=== WHAT THE TASK ASKS ===
Find every line of the records that has "tile" and return it.

GIVEN RECORDS START

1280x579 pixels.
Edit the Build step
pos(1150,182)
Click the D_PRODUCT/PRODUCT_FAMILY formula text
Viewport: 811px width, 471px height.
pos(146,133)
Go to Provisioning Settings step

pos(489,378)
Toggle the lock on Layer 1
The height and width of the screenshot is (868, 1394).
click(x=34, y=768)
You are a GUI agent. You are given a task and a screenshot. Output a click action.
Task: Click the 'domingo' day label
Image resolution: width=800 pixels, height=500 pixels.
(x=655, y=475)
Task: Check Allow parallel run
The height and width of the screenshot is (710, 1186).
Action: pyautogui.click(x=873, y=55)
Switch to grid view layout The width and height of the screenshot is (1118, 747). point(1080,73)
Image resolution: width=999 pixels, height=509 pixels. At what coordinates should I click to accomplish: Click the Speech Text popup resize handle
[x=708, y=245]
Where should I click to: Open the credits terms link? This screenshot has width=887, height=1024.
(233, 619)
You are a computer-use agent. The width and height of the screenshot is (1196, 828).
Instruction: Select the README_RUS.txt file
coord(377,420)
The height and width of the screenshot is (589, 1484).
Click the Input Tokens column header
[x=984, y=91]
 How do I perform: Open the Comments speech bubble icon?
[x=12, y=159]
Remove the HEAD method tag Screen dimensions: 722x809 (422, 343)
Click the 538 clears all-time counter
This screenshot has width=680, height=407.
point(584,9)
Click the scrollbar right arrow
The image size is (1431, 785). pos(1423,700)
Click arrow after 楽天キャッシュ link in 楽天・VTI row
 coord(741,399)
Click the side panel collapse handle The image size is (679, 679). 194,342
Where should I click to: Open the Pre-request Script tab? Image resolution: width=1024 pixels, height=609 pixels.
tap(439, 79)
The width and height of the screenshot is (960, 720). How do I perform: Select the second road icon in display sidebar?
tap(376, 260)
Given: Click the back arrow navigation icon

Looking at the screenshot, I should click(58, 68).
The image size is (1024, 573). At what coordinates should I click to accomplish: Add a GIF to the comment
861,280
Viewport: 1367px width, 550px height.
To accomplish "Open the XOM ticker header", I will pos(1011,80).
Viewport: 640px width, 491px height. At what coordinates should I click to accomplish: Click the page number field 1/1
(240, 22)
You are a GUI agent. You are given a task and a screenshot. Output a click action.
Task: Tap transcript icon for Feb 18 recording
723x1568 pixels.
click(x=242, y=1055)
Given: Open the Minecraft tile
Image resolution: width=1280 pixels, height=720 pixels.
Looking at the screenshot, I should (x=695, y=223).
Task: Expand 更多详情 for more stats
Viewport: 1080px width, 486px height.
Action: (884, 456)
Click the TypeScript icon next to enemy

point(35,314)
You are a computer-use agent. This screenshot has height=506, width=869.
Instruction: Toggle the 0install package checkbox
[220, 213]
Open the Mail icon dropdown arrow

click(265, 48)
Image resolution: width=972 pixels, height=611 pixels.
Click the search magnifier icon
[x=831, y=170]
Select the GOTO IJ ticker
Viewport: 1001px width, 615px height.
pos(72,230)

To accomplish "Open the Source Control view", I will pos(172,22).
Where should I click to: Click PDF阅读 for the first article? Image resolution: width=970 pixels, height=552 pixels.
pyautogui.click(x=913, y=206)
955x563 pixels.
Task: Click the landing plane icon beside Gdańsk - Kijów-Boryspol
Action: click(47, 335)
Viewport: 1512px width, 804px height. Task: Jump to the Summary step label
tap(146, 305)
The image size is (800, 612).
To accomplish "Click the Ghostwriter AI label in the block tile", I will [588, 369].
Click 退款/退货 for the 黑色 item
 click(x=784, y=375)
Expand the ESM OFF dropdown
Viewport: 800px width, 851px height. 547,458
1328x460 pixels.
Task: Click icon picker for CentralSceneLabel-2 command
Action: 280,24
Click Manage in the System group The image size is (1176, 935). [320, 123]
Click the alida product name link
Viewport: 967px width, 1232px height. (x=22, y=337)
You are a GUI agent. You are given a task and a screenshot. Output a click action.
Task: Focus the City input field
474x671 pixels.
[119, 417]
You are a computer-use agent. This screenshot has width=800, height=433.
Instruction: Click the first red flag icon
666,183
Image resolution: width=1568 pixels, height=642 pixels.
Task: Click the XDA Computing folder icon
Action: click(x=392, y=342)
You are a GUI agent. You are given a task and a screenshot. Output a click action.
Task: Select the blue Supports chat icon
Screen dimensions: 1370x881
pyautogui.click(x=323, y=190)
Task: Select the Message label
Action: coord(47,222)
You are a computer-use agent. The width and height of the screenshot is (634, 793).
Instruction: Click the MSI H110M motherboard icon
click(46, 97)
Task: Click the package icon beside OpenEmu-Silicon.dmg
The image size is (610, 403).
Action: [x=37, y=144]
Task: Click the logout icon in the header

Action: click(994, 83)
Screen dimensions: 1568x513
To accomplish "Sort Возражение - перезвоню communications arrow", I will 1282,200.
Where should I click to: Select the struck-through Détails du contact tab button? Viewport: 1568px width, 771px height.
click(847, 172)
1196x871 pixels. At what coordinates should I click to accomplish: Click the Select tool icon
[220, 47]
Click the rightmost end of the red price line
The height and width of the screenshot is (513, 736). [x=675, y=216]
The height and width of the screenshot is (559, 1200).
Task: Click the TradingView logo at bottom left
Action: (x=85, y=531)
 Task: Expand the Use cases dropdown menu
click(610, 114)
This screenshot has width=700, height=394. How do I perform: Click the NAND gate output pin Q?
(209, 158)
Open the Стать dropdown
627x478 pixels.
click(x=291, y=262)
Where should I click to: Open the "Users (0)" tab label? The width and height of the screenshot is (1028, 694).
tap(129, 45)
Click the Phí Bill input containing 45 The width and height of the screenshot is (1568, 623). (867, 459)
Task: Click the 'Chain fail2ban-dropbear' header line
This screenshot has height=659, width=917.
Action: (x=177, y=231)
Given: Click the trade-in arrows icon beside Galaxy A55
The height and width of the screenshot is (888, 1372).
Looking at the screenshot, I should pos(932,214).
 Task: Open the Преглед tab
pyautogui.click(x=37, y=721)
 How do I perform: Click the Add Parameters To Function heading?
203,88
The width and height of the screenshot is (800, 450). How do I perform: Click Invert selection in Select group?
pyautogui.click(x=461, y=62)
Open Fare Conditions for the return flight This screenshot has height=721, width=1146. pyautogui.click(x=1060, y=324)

GIVEN RECORDS END

=== SOLUTION FOR THIS EXERCISE ===
Given: Open the Minecraft tile
To accomplish "Click the Ghostwriter AI label in the block tile", I will [588, 369].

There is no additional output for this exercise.